This is Costin, Alex's colleague. We've got additional updates which we thought would be helpful to share with the community.

Brief reminder, our hardware/software context is as follows:
     - 2 PCs, each equipped with one Mellanox ConnectX-5 HCA (MT27800), dual port
     - only one HCA port is active/connected on each side (QSFP28 cable)
     - max HCA throughput: 25Gbps ~ 3.12GBs. 
     - max/active MTU: 4096
     - kernel: 6.5.0-14
     - benchmarking tool: qperf 0.4.11

Our goal has been to gauge the SMC-R benefits vs TCP/IP . We are particularly interested in maximizing the throughput whilst reducing CPU utilisation and DRAM memory bandwidth for large data (> 2MB) transfers.
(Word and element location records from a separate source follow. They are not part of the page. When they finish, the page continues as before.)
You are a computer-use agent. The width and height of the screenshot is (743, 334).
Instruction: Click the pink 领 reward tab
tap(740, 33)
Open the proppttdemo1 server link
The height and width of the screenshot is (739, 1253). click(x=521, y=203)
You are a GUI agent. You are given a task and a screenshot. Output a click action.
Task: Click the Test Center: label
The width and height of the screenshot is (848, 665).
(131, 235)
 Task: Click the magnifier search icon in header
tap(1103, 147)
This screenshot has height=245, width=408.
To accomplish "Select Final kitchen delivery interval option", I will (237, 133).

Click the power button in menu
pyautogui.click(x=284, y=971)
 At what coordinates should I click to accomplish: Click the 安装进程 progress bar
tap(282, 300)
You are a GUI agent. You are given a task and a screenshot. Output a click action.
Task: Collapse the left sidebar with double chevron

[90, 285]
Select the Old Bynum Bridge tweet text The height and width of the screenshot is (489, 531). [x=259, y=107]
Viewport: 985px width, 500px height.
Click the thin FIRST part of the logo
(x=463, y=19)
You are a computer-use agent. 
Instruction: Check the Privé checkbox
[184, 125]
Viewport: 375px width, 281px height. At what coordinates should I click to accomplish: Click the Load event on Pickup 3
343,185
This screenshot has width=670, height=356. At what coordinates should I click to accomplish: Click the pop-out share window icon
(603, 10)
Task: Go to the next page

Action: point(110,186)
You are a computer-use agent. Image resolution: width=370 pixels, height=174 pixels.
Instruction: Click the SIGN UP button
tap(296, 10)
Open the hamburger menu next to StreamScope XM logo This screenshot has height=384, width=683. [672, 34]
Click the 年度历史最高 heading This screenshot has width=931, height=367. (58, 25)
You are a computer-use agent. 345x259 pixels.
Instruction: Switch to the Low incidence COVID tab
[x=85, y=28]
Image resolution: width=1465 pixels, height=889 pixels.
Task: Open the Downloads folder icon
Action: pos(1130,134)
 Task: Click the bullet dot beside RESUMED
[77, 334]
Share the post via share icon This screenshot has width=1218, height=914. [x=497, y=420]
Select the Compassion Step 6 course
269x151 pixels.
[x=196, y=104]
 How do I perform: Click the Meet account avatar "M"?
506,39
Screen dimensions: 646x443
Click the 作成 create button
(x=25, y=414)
Our main issue so far has been SMC-R halves the throughput for some specific message sizes (as opposed to TCP/IP) - see "SMC-R vs TCP" plot.

Since our last post the kernel was upgraded from 5.4 to 6.5.0-14 hoping it would alleviate the throughput drops, but it did not, so we bit the bullet and delved into the SMC-R code. 

The SMC-R source code revealed that __smc_buf_create / smc_compress_bufsize functions are in charge of computing the size of the RMB buffer and allocating either physical or virtual contiguous memory. We suspected that the throughput drops were caused by the size of this buffer being too small. 

We set out to determine whether there is a correlation between the drops and the size of the RMB buffer, and for that we set the size of the RMB buffer to 128KB, 256KB, 512KB, 1MB, 2MB, 4MB and 8MB and benchmarked the throughput for different message size ranges.

The attached plot collates the benchmark results and shows that the period of the drops coincides with the size of the RMB buffer. Whilst increasing the size of the buffer seems to attenuate the throughput drops, we believe that the real root of the drops might lie somewhere else in the SMC-R code. We are suspecting that, for reasons unknown to us, the CDC messages that are sent after the RDMA WRITE operation are delayed in some circumstances.

cheers,
Costin.

PS. for the sake of brevity many details have been omitted on purpose but we'd be happy to provide them if need be, e.g. by default the RMB buffer size is capped to 512KB so we remove the cap and recompile the SMC module; we use alternative tools such as iperf and iperf 3 for benchmarking to dismiss the possibility of the drops to be tool specific; corking has been disabled; etc.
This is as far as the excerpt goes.